+++ Available data +++
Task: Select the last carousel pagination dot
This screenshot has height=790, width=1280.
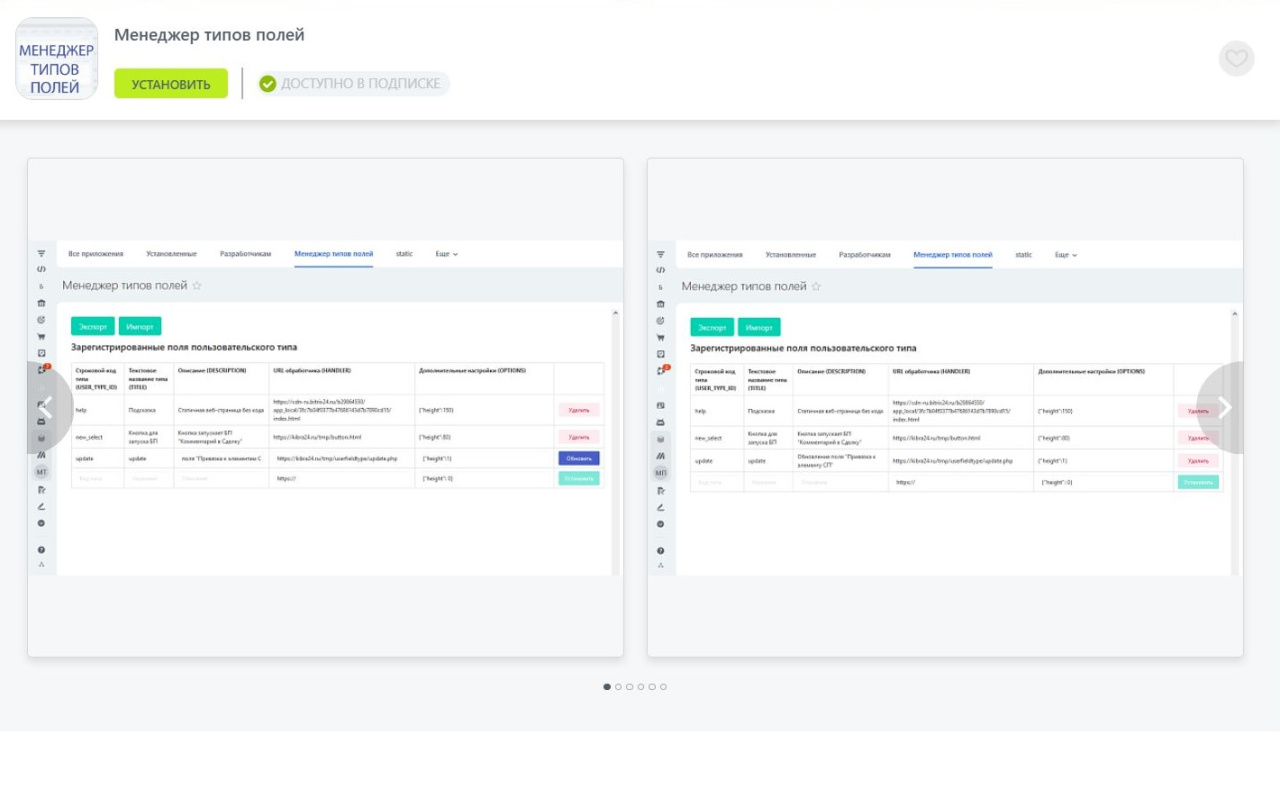Action: click(x=663, y=687)
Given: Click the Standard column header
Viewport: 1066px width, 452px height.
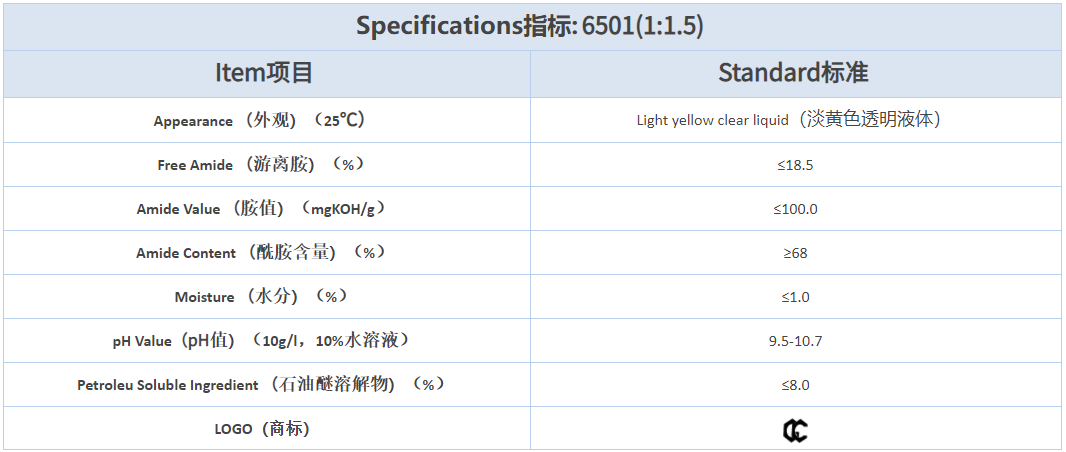Looking at the screenshot, I should click(793, 73).
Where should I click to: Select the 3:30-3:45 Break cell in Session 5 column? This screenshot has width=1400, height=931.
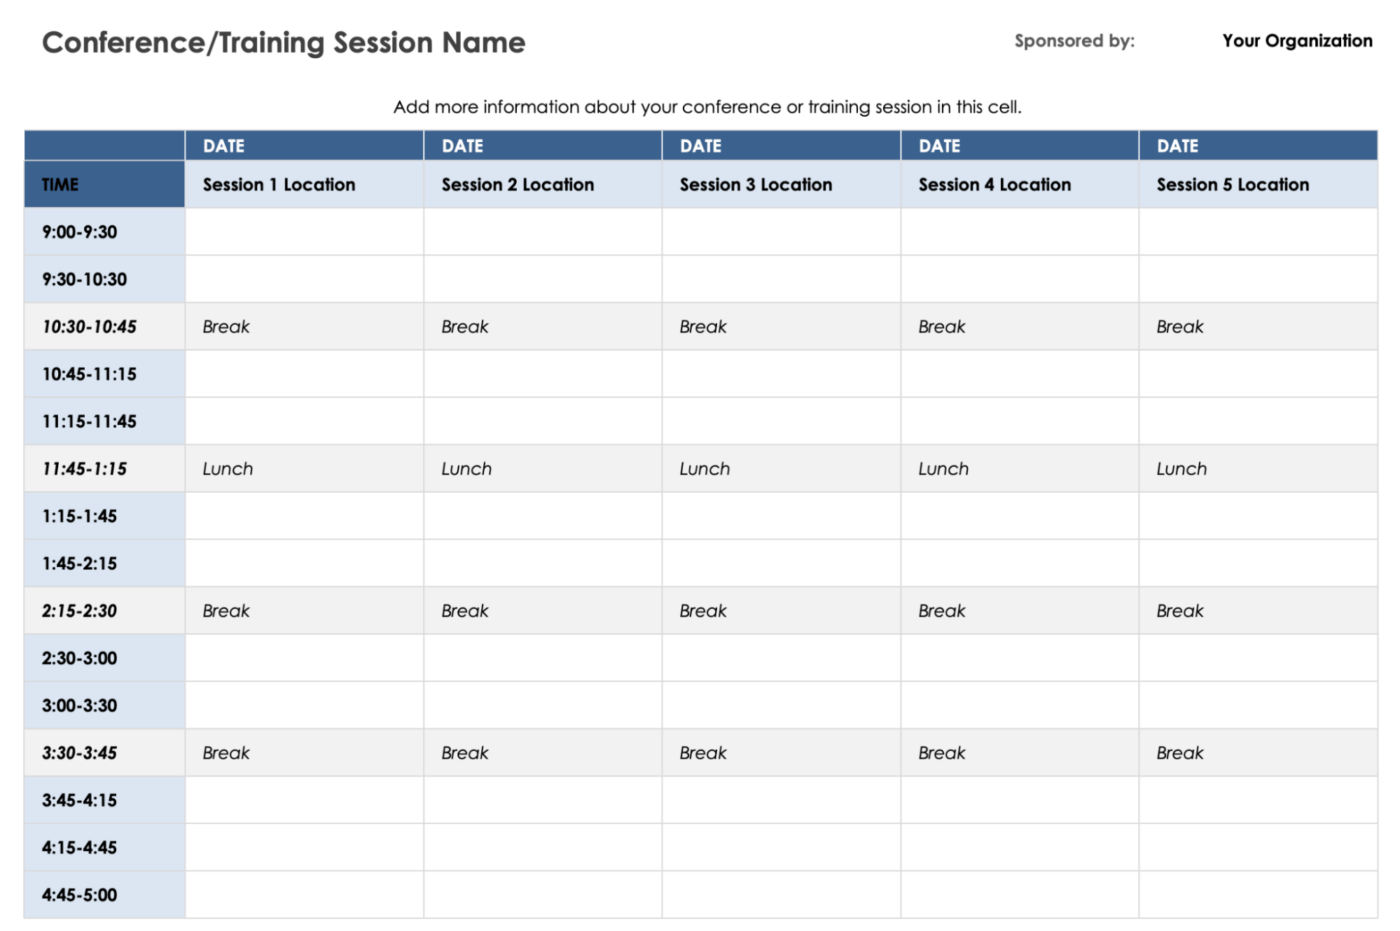(1257, 753)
+++
◆ What to produce ◆
The response consists of the data above printed line for line, with no pictures.

◆ Task output ◆
Task: Select the last carousel pagination dot
This screenshot has height=790, width=1280.
Action: click(x=663, y=687)
Given: Click the Standard column header
Viewport: 1066px width, 452px height.
Looking at the screenshot, I should click(793, 73).
Where should I click to: Select the 3:30-3:45 Break cell in Session 5 column? This screenshot has width=1400, height=931.
(1257, 753)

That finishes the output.